CHRIS WELLISZ is on the staff of Finance & Development published by the International Monetary Fund*

Credit: IMF

WASHINGTON DC, May 24 2019 (IPS) – As a child growing up in Communist Yugoslavia, Branko Milanovic witnessed the protests of 1968, when students occupied the campus of the University of Belgrade and hoisted banners reading “Down with the Red bourgeoisie!”


Milanovic, who now teaches economics at the City University of New York, recalls wondering whether his own family belonged to that maligned group. His father was a government official, and unlike many Yugoslav kids at the time, Milanovic had his very own bedroom—a sign of privilege in a nominally classless society. Mostly he remembers a sense of excitement as he and his friends loitered around the edge of the campus that summer, watching the students sporting red Karl Marx badges.
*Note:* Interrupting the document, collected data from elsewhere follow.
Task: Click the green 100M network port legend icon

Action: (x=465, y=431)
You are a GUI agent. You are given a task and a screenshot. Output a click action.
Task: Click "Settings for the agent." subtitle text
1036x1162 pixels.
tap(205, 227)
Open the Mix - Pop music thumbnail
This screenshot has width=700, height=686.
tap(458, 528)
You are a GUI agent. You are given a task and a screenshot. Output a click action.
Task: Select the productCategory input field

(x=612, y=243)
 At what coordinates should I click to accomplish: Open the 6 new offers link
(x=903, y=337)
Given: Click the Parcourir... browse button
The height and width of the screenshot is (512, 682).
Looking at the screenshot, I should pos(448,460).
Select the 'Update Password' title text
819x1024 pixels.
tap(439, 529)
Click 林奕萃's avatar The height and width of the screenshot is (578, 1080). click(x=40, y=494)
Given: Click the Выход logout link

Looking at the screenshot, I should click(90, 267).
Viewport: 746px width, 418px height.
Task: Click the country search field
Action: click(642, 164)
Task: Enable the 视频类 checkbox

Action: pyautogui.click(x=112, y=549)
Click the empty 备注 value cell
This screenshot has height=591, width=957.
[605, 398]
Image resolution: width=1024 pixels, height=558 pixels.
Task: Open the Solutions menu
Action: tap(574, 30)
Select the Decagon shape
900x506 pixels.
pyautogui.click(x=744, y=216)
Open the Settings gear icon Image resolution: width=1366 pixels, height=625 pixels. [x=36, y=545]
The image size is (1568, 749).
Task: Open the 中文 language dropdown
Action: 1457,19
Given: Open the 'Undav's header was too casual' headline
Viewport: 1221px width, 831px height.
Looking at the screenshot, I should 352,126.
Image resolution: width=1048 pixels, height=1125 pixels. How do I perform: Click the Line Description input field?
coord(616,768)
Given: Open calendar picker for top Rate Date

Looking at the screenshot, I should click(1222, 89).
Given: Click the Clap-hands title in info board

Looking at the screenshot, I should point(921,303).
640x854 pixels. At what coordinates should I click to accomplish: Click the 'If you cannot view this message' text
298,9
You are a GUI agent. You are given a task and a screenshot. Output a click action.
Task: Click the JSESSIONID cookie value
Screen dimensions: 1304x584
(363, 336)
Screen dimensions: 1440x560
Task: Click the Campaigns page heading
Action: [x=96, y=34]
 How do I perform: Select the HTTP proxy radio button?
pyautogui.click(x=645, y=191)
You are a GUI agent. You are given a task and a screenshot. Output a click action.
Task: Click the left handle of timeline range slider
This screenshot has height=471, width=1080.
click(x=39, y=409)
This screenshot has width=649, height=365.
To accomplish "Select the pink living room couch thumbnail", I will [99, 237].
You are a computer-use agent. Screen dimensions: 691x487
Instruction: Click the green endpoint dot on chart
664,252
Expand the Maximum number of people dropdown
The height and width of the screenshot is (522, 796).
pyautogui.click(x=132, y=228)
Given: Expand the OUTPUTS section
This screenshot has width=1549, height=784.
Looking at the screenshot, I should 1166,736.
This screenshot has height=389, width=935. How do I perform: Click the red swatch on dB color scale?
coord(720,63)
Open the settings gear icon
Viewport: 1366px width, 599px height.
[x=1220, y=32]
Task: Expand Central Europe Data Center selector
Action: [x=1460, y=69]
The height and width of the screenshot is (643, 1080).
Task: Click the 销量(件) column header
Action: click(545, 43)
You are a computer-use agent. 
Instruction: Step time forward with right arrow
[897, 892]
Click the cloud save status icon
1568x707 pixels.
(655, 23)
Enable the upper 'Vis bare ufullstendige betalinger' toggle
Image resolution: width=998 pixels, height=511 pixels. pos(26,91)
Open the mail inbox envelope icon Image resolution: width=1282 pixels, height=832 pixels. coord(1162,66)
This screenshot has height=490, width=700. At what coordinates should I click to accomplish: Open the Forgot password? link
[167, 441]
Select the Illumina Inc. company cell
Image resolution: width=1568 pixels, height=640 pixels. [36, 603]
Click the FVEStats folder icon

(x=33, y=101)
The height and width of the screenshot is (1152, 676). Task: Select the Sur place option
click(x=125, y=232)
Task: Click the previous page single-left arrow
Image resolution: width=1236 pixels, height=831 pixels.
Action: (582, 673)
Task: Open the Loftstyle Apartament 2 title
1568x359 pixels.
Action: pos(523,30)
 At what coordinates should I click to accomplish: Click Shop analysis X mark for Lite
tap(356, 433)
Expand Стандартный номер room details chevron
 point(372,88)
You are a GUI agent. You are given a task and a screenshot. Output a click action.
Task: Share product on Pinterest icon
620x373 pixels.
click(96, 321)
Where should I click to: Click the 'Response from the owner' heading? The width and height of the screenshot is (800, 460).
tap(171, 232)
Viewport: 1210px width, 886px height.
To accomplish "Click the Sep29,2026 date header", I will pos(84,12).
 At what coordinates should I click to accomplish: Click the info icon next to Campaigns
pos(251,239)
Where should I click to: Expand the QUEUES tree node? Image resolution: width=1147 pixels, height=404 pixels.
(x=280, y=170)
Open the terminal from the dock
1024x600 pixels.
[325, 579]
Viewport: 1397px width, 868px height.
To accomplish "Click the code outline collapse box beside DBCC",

“I think that the social and political aspects of the protests became clearer to me later,” Milanovic says in an interview. Even so, “1968 was, in many ways, a watershed year” in an intellectual journey that has seen him emerge as a leading scholar of inequality. Decades before it became a fashion in economics, inequality would be the subject of his doctoral dissertation at the University of Belgrade.

Today, Milanovic is best known for a breakthrough study of global income inequality from 1988 to 2008, roughly spanning the period from the fall of the Berlin Wall—which spelled the beginning of the end of Communism in Europe—to the global financial crisis.

The 2013 article, co-written with Christoph Lakner, delineated what became known as the “elephant curve” because of its shape (see chart). It shows that over the 20 years that Milanovic calls the period of “high globalization,” huge increases in wealth were unevenly distributed across the world.

The middle classes in developing economies—mainly in Asia—enjoyed a dramatic increase in incomes. So did the top 1 percent of earners worldwide, or the “global plutocrats.”

Meanwhile, the lower middle classes in advanced economies saw their earnings stagnate.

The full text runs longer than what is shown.